■ **EXERCISE DESCRIPTION**
Let the output be exactly the lines from the one containing "Close the index.html" through the end of the records below, both included.

■ **SOURCE MATERIAL**
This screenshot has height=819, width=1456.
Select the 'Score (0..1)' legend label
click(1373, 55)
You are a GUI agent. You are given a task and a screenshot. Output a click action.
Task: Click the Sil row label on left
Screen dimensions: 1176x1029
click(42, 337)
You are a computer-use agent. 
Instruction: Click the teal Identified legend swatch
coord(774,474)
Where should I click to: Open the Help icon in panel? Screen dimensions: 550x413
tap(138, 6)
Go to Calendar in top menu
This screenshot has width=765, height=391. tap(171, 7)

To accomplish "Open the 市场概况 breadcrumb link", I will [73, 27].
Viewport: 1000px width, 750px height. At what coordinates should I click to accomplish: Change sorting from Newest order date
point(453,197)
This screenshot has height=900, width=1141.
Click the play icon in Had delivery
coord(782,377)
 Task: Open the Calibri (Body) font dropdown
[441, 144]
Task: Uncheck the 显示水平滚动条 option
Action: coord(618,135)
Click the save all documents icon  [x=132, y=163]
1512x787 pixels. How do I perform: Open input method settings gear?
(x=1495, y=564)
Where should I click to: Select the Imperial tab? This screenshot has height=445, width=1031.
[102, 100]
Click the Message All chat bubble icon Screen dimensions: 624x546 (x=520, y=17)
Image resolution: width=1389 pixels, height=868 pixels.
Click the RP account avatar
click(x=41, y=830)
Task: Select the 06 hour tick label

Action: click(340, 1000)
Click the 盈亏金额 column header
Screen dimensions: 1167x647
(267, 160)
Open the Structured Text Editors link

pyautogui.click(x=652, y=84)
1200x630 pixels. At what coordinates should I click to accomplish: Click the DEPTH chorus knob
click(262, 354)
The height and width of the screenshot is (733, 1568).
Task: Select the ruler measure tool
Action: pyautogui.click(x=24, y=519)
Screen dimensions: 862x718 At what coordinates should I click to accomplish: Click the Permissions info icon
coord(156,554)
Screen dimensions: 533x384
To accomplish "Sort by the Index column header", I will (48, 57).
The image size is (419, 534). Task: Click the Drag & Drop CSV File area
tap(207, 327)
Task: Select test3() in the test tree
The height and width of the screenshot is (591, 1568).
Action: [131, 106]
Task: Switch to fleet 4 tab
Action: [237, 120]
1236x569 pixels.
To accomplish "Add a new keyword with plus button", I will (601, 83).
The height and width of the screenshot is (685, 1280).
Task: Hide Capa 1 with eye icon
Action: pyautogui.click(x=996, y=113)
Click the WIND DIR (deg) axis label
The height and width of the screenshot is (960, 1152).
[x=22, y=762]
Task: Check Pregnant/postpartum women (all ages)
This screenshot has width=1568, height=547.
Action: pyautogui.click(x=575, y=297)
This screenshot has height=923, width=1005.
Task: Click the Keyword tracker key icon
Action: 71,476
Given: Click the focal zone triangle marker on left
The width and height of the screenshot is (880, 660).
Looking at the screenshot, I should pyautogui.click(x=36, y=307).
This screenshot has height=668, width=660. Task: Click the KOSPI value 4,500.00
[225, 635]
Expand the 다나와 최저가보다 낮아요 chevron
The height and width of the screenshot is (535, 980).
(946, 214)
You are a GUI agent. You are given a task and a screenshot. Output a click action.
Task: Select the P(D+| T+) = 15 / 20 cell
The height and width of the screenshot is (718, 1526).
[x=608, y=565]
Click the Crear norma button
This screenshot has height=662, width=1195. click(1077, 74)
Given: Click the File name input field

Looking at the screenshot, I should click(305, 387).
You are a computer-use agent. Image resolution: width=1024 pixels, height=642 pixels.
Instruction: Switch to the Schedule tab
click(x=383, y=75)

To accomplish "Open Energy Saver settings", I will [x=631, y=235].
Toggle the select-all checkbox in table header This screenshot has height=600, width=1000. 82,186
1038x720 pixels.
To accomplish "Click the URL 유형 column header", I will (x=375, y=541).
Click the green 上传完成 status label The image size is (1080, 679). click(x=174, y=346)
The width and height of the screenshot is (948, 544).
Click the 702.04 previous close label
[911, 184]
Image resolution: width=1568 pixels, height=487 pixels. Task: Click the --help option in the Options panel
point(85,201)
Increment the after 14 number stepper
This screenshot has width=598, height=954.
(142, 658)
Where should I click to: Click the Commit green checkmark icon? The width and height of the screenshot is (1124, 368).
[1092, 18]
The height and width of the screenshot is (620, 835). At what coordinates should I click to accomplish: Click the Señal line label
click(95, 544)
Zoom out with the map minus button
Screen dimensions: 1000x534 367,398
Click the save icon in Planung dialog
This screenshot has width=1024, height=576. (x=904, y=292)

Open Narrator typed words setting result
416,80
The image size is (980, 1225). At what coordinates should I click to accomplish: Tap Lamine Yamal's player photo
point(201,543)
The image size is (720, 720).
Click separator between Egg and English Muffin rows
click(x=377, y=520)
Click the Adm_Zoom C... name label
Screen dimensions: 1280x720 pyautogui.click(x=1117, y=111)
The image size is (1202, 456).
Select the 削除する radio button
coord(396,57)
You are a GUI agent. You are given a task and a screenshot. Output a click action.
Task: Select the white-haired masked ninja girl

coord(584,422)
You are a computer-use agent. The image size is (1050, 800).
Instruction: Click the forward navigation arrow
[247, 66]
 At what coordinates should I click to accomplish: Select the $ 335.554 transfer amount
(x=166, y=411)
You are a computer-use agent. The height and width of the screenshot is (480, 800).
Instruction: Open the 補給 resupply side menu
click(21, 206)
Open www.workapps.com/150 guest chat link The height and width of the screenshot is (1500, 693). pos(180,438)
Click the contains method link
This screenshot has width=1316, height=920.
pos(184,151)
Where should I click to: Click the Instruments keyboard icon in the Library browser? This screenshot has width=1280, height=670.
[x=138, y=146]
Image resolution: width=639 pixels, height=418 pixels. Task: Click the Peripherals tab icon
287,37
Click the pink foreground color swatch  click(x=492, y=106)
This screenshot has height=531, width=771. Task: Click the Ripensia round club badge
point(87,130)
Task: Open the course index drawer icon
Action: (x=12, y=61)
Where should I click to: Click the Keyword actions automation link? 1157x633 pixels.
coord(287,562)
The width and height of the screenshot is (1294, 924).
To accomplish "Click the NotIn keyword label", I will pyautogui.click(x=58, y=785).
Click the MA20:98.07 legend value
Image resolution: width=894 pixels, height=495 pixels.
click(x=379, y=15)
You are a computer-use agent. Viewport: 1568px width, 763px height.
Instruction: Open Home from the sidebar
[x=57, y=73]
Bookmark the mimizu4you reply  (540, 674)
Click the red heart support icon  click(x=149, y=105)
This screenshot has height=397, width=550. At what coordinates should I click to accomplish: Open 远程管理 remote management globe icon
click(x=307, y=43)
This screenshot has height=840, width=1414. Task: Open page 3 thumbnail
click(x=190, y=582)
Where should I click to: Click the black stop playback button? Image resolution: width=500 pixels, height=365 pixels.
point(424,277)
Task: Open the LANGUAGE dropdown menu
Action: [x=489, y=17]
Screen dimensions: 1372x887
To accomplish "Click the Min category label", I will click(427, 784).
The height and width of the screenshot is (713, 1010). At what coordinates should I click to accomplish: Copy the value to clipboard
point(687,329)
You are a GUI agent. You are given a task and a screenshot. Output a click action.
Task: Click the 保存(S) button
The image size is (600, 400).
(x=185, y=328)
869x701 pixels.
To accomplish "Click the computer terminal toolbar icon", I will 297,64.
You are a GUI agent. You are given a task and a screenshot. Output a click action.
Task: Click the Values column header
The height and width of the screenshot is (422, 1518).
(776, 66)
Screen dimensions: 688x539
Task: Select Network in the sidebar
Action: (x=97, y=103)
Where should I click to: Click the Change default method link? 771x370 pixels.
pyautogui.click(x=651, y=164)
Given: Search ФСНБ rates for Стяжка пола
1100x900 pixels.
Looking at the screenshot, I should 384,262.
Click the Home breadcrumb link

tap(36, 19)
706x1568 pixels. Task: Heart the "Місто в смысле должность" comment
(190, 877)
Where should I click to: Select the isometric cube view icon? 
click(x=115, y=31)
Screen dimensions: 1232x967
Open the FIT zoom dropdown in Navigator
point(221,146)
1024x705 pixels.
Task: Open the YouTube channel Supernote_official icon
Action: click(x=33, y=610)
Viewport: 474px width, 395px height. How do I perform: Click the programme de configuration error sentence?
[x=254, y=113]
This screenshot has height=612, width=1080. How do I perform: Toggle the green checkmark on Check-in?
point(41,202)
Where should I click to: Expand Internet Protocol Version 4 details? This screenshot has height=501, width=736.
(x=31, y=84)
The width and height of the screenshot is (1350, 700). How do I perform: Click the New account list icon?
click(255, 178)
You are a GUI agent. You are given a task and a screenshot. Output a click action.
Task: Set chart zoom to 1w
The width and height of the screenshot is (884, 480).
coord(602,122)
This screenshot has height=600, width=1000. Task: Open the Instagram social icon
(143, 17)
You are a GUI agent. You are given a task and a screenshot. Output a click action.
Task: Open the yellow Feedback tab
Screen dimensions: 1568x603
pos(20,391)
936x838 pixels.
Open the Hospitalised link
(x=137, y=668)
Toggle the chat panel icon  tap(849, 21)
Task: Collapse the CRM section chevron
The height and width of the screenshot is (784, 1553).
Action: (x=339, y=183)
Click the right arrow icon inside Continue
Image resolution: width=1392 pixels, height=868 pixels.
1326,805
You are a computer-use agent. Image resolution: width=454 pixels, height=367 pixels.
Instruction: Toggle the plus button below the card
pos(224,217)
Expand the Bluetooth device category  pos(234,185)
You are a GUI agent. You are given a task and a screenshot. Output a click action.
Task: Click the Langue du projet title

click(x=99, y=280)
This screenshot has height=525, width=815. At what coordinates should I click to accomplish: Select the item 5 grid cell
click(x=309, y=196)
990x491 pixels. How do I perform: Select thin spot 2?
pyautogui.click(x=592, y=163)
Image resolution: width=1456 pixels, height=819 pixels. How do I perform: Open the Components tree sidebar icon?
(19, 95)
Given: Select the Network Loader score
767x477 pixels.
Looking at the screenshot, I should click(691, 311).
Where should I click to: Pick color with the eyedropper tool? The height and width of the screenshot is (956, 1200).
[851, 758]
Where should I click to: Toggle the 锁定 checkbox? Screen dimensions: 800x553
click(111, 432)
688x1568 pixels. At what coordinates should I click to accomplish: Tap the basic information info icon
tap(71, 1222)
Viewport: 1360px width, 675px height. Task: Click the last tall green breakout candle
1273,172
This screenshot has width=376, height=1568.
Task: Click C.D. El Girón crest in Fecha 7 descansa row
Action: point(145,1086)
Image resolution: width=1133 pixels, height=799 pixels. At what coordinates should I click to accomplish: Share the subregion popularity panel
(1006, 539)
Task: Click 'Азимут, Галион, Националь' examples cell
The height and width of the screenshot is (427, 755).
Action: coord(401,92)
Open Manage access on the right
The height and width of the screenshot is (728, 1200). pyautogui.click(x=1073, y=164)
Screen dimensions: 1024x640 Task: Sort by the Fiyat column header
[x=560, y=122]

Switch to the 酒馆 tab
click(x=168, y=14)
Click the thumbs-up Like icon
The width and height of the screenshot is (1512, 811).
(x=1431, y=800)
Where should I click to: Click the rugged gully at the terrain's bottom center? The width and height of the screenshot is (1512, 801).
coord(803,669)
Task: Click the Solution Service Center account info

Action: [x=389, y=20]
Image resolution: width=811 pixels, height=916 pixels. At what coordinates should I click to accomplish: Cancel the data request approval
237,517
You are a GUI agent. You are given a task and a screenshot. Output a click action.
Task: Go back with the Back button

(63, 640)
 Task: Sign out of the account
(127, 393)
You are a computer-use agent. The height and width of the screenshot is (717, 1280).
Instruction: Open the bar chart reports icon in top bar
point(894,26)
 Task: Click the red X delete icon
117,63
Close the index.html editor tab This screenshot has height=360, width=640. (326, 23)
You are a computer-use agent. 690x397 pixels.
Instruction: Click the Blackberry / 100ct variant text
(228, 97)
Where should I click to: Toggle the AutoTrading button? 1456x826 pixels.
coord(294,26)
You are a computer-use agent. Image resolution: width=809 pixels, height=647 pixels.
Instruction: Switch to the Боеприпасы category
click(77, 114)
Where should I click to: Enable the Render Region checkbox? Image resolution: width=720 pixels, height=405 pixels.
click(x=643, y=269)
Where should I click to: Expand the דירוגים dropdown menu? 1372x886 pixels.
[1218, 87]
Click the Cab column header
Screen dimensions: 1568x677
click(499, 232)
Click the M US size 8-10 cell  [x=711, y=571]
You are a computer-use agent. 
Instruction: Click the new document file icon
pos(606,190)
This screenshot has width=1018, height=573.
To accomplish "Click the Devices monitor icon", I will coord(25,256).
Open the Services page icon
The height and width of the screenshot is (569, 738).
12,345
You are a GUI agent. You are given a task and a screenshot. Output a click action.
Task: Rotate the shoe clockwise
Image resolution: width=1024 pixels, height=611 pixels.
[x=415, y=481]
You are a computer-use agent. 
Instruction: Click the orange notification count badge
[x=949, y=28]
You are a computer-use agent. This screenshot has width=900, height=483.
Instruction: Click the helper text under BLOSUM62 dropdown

■ **EXERCISE SOLUTION**
Close the index.html editor tab This screenshot has height=360, width=640. (326, 23)
You are a computer-use agent. 690x397 pixels.
Instruction: Click the Blackberry / 100ct variant text
(228, 97)
Where should I click to: Toggle the AutoTrading button? 1456x826 pixels.
coord(294,26)
You are a computer-use agent. Image resolution: width=809 pixels, height=647 pixels.
Instruction: Switch to the Боеприпасы category
click(77, 114)
Where should I click to: Enable the Render Region checkbox? Image resolution: width=720 pixels, height=405 pixels.
click(x=643, y=269)
Where should I click to: Expand the דירוגים dropdown menu? 1372x886 pixels.
[1218, 87]
Click the Cab column header
Screen dimensions: 1568x677
click(499, 232)
Click the M US size 8-10 cell  [x=711, y=571]
You are a computer-use agent. 
Instruction: Click the new document file icon
pos(606,190)
This screenshot has width=1018, height=573.
To accomplish "Click the Devices monitor icon", I will coord(25,256).
Open the Services page icon
The height and width of the screenshot is (569, 738).
12,345
You are a GUI agent. You are given a task and a screenshot. Output a click action.
Task: Rotate the shoe clockwise
Image resolution: width=1024 pixels, height=611 pixels.
[x=415, y=481]
You are a computer-use agent. 
Instruction: Click the orange notification count badge
[x=949, y=28]
You are a computer-use agent. This screenshot has width=900, height=483.
Instruction: Click the helper text under BLOSUM62 dropdown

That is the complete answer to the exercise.